During the off-season in 2019, the Los Angeles Dodgers released minor league infielder Jeremy Arocho, a 27th round draft pick in 2017. Not a terribly curious or unusual personnel decision, unless you took a closer look at Arocho’s vital baseball stats: Just 20 years old, the Maryland high school product slashed .312/.401/.380 at rookie-level Ogden in 2018, and followed that season up with virtually identical numbers, also at Ogden, in 2019.
During the 2019 season, the Dodgers blog had this to say about him: “[One of my favorite Single-A prospects is] 2B Jeremy Arocho (20)… I have no idea why Arocho has not been given the opportunities others have. He is back in the Pioneer League after hitting .313/.401/.380/.781 in 2018. In 2019, he is slashing .387/.587/.419/1.006. So Jeremy has not pouted about being held back. IMO, he deserves a chance at Great Lakes.”

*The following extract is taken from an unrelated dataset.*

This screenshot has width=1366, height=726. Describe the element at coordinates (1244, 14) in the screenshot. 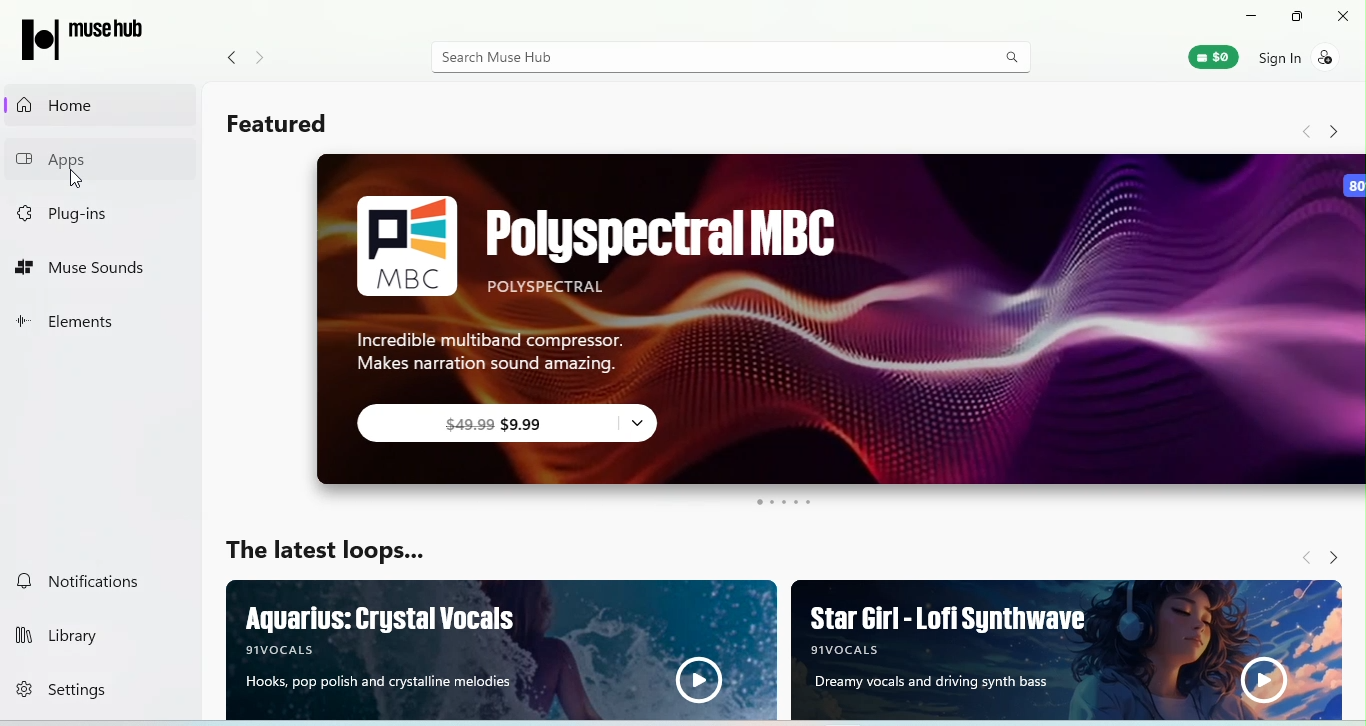

I see `Minimize` at that location.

In short: Arocho was young, projectable and statistically successful… not the sort of creature that teams typically release back into the wild. (Mind you, this all went down in November 2019, before the pandemic impelled teams to shed minor league salaries left and right.) Predictably, he was not unemployed for long: The Angels snapped him up that winter, and held onto to him through the pandemic. Here’s a link to a story in a Maryland newspaper in 2020 that describes his off-season regimen as an Angels prospect.
Arocho made his debut as an Angels farmland at low-A Inland Empire last week, and is off to a hot start, with six hits in 15 ABs (.400) and couple stolen bases.
So: Good for us, and him. But inquiring minds would like to know why he was available to sign in the first place. No glove? Unbearable body odor? Qanon? Would love it if someone could shed light.